## Assignment
Would you repeat the listing below verbatim and drop the images?

## Listed entries
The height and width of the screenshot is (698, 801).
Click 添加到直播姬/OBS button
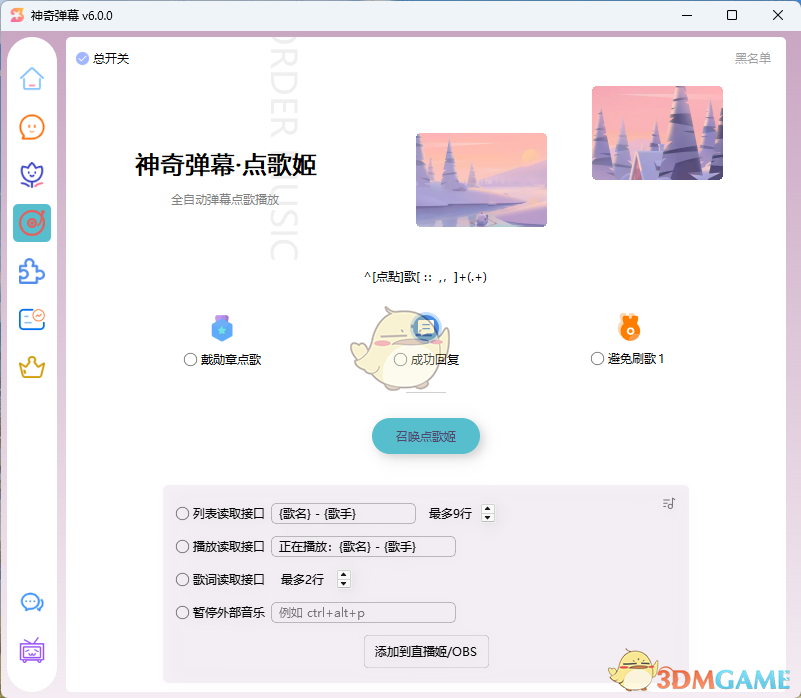[x=425, y=651]
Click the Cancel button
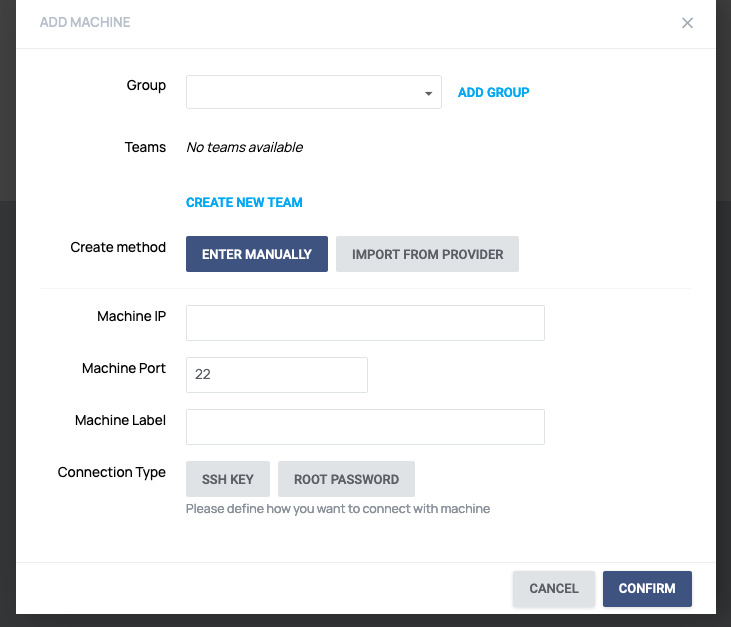 point(554,589)
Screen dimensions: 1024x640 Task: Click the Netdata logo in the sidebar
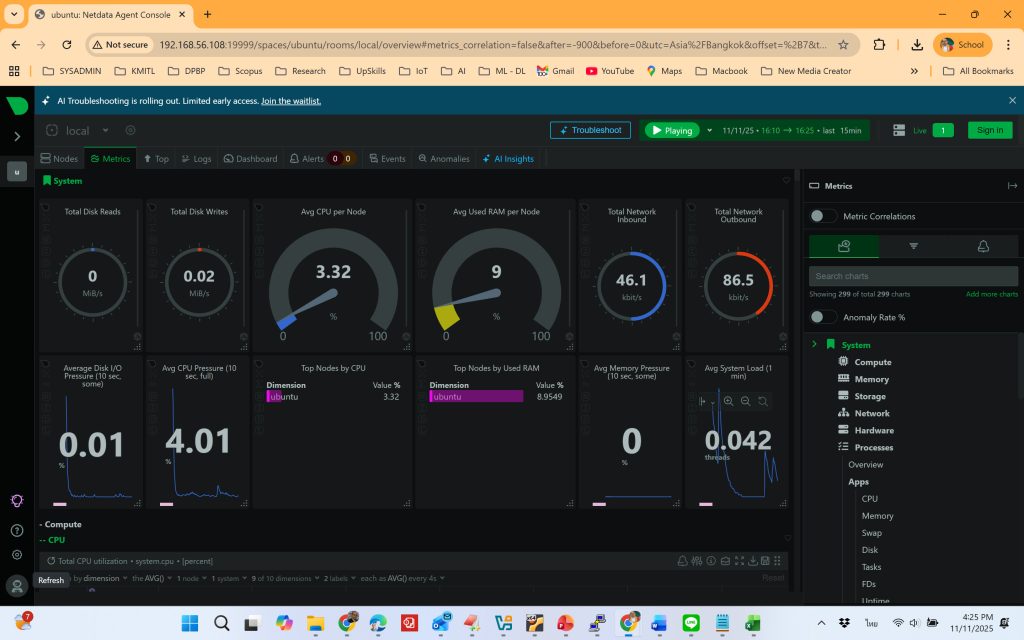[17, 106]
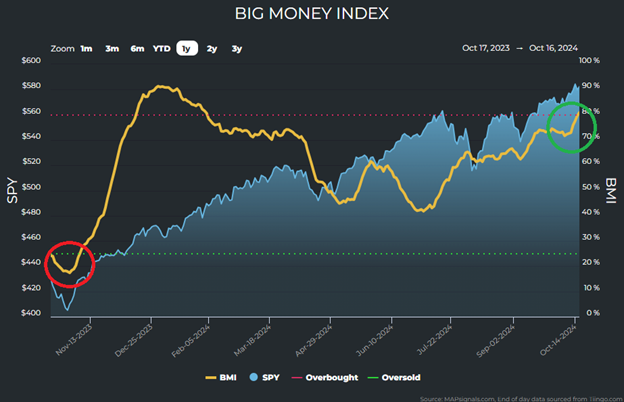Click inside the red circle annotation
The width and height of the screenshot is (624, 402).
pos(70,264)
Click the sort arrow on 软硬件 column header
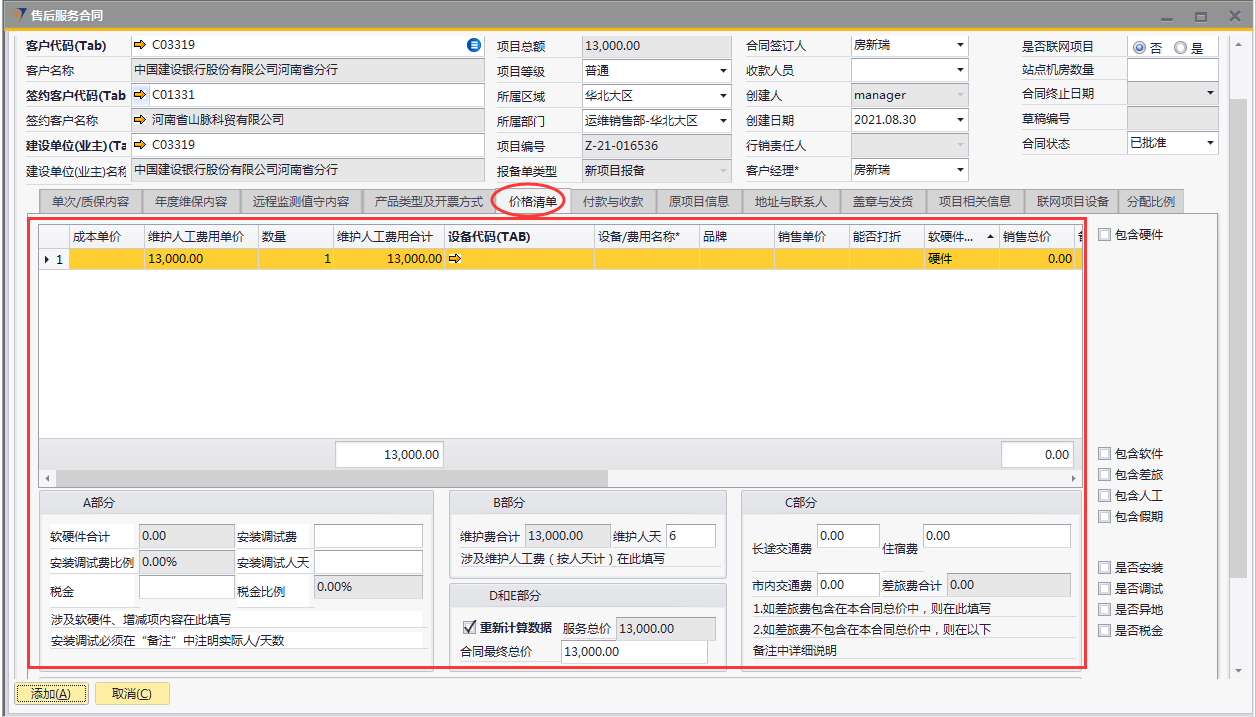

## Reply to the task
The height and width of the screenshot is (698, 801).
Click 添加到直播姬/OBS button
[x=425, y=651]
Click the Cancel button
 point(554,589)
Screen dimensions: 1024x640 Task: Click the Netdata logo in the sidebar
[17, 106]
Click inside the red circle annotation
The width and height of the screenshot is (624, 402).
pos(70,264)
Click the sort arrow on 软硬件 column header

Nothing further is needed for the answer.